CONSIGNE: Poursuivez le passage sur le roman d'Eve de Castro consacré à Corneille et Molière en reprenant juste après sa dernière phrase.

___ PASSAGE PROPOSÉ

Pierre Louys, en 1919, publia deux articles intitulés respectivement « « Corneille est-il l'auteur d'Amphitryon ? » et « “L'Imposteur” de Corneille et le “Tartuffe” de Molière » concluant que Molière n'aurait été que le prête-nom de Corneille

A son tour, Eve de Castro révèle « le pacte secret de deux géants » dans un roman passionnant édité à juste titre par l'Iconoclaste.
Mettant en scène six acteurs et actrices, qu'elle incarne au fil des chapitres, la romancière ressuscite successivement :
- Maitre Pierre, alias le Vieux : Pierre Corneille
- La désirée : Armande Béjart, épouse de Molière
- le Petit : Michel Baron (ou Boyron)
- L'intouchable : Molière
- L'accoucheuse : Madeleine Béjart, mère d'Armande
- L'épouse : Marie Corneille
qui évoluent dans un décor dont les figurants ne sont autres que Richelieu, Mazarin, Fouquet, le Régent, Louis XIII et Louis XIV.

______
___ DONNÉES SOURCES

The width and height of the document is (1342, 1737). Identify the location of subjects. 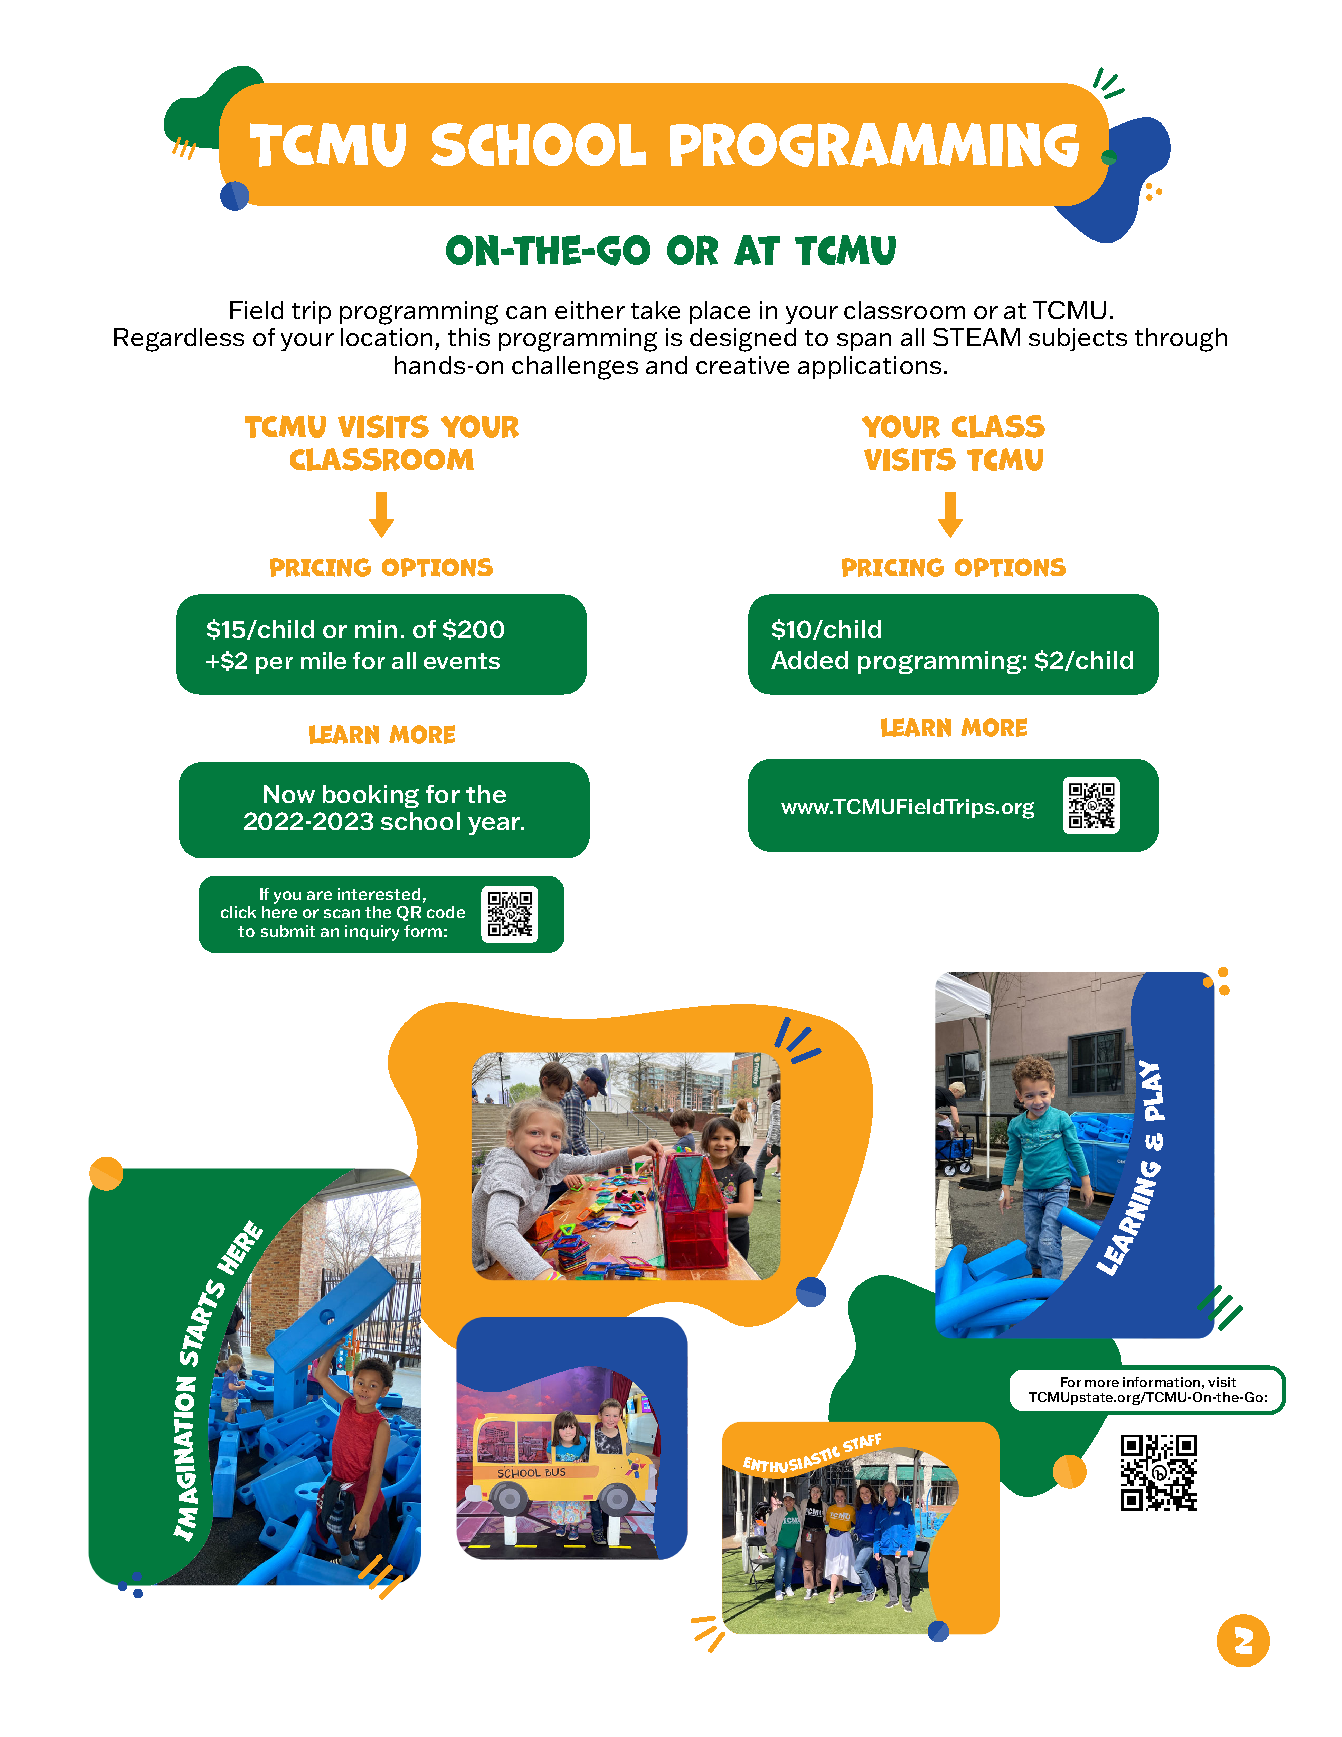
(1078, 339).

______

RÉSULTAT OBTENU:
Autant dire que c'est une époque qui revit au fil des pages avec La Fontaine, Racine, Sully et leurs oeuvres, tragédies ou comédies, achevées parfois très rapidement ce qui incite à penser que plusieurs plumes étaient alors mises à contribution.

Avec finesse et talent, Eve de Castro reprend l'hypothèse de Pierre Louys. Au lecteur, en son âme et conscience, de se faire son opinion !

Je me suis instruit et régalé au fil de ses pages qui constituent un hommage et une biographie croisée de nos deux immortels auteurs.

Molière est mort ; vive la Comédie française !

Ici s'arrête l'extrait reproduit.